Ma passion pour l’éducation des filles m’a incité à créer la Fondation Batonga qui lutte en faveur de l’accès à l’éducation secondaire des filles. Après des années de plaidoyer, j’ai le sentiment que de plus en plus de personnes à l’international soutiennent cette idée. Et ça me rend très heureuse. Mon rêve serait de voir chaque fille africaine avoir la même chance que moi et être en mesure de s’accomplir.
Mais notre travail ne peut pas s’arrêter là. Un grand obstacle existe face à ce rêve : il ne suffit pas de créer des écoles et d’y inscrire des élèves ; les filles (et les garçons !) méritent une éducation de qualité. Nous manquons d’enseignants qualifiés.

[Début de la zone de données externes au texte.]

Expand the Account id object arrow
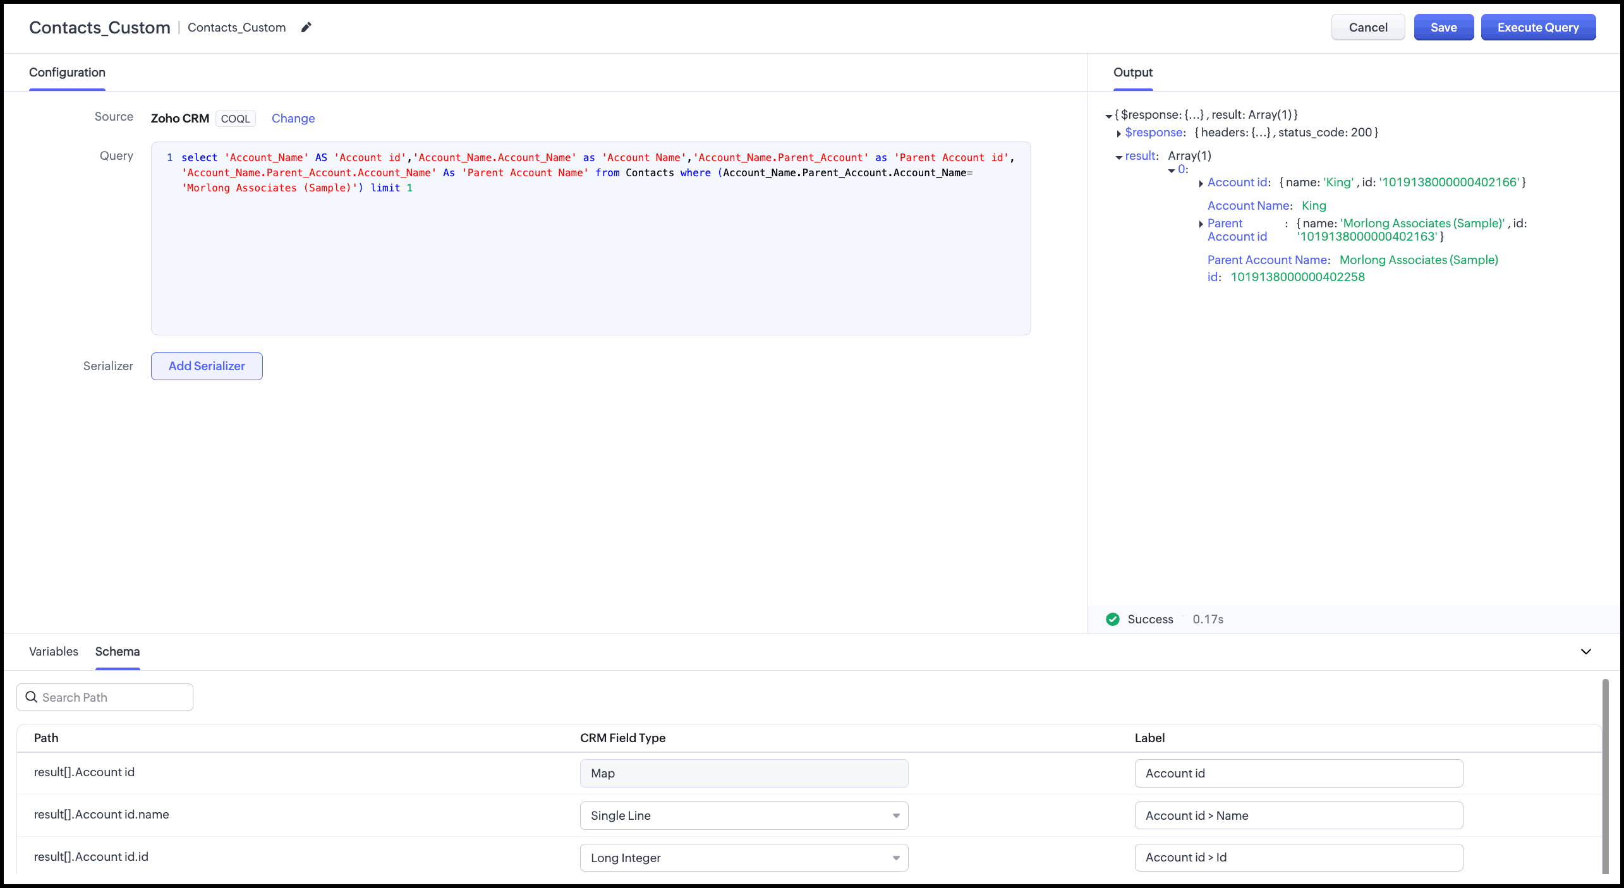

Le programme scolaire doit être souvent actualisé afin que l’on puisse préparer une nouvelle génération de jeunes filles à saisir les nombreuses opportunités qu’offre le 21e siècle en Afrique !
J’espère que vous êtes sensible à cet enjeu et que vous souhaitez en apprendre davantage sur l’accès à l’éducation secondaire de qualité pour les filles. 2015 est une année décisive et j’espère vraiment que Nkosazana Dlamini Zuma, la présidente de la Commission de l’Union africaine et Angela Merkel, la chancelière allemande travailleront main dans la main afin qu’une attention particulière soit accordée à l’éducation des filles et que les financements adéquats soient mis à disposition.
Si on donnait aux filles la chance d’apprendre, elles pourraient transformer l’avenir de l’Afrique.